A finalidade do relógio é mesmo registrar a passagem de tempo. Mas este a que irei me referir, que encontrei na parede externa de uma das edificações que abrigam um restaurante e um toilette, no Parque das Águas, em São Lourença – MG, marcava mais do que horas.

É um relógio comum. Redondo, com uns 30cm. de diâmetro. Ele registra mais de meio século de minha vida. Explico.

O que me atraiu no dito relógio, além, claro, de verificar quantas horas, foi o que está escrito em seu mostrador: Pêndula Fluminense.

Trata-se de uma joalheria/relojoaria localizada na Rua Cel. Gomes Machado, no centro de Niterói. O dono, ou um dos, nos anos 1950, era pai de meu colega de colégio, chamado Ney Teixeira Gonçalves.

O Ney era uma figura ímpar. Sempre com cara de limpo, em qualquer circunstância, muito educado e elegante (roupas boas) e... tocava piano. Naquela época, um rapaz tocar piano, para nós outros, cafajestes, moleques, era um sinal de boiolice (não, naquele tempo era viadagem mesmo). Menino jogava bola e pulava carniça. Mulher tocava acordeom ou piano.

Então, à sorrelfa, murmurava-se que o Ney poderia ser bicha. Como eu o conhecia um pouco melhor, rechaçava a maledicência. Abro aqui um parêntesis, para dizer que na verdade o Ney era pegador. Num grupo que passei a freqüentar, levado por ele, algum tempo depois, as meninas davam mole para ele. Já que dei um pequeno pulo no tempo, dou outro adiantando que um pouco mais tarde, íamos juntos namorar, meninas diferentes, óbvio, mais que moravam em, com perdão da má palavra... São Gonçalo. Ele já tinha automóvel.

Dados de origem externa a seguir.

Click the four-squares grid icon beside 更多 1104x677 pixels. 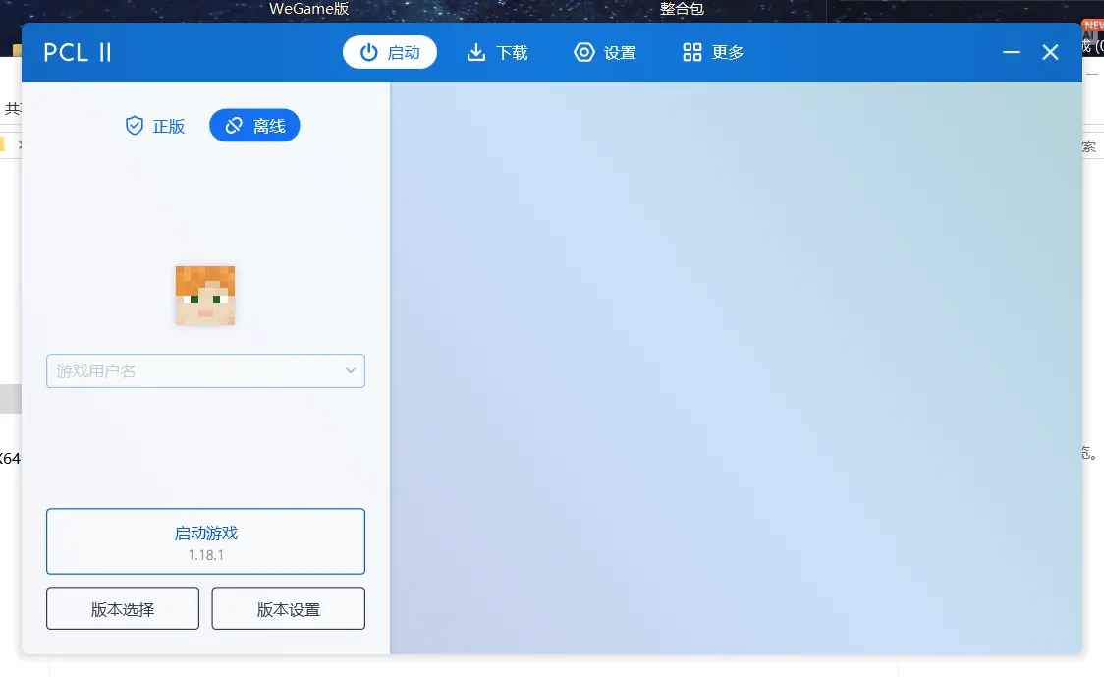point(692,52)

Minha namorada era a Maria Luiza Tinoco, um doce de criatura, filha do Turíbio Tinoco, que editava o jornal A Comarca, naquela cidade. Ela assinava a coluna social e promoveu minha introdução no meio social gonçalense.

Certa feita, e isto jamais esqueci, ao me despedir dela, num sábado, por volta das 21:30h, ela comentou meio triste: passo horas diante do espelho , para me enfeitar e você fica comigo uma hora e vai embora. Nosso namoro era sério e, aos sábados, era bom cair na gandaia com meninas mais, por assim dizer, liberais.

Mas, voltando ao Ney e a época em que estudávamos juntos, os sinais exteriores de riqueza, que faziam dele alguém diferenciado em relação a maioria de nós, eram: tinha piano, morava em casa térrea de bom padrão, com uma garagem onde jogávamos ping-pong e vestia-se bem. Chegou a me emprestar um blazer, certo dia, para eu poder ir a festa de debutante da irmã do Roberto Durão.

Os jogos de ping-pong terminaram quando o Senna ( José Carlos) “cantou” a prima doNey que passava uma temporada na casa dele. Criou-se um impasse diplomático e os jogos terminaram.

Vejam o que a simples visão de um relógio, em são Lourenço, no início deste ano, provocou na minha memória afetiva. Ele me fez voltar no tempo mais de meio século.

Depois conto mais, para que meu filho, e meu futuro biógrafo , tenha material de pesquisa.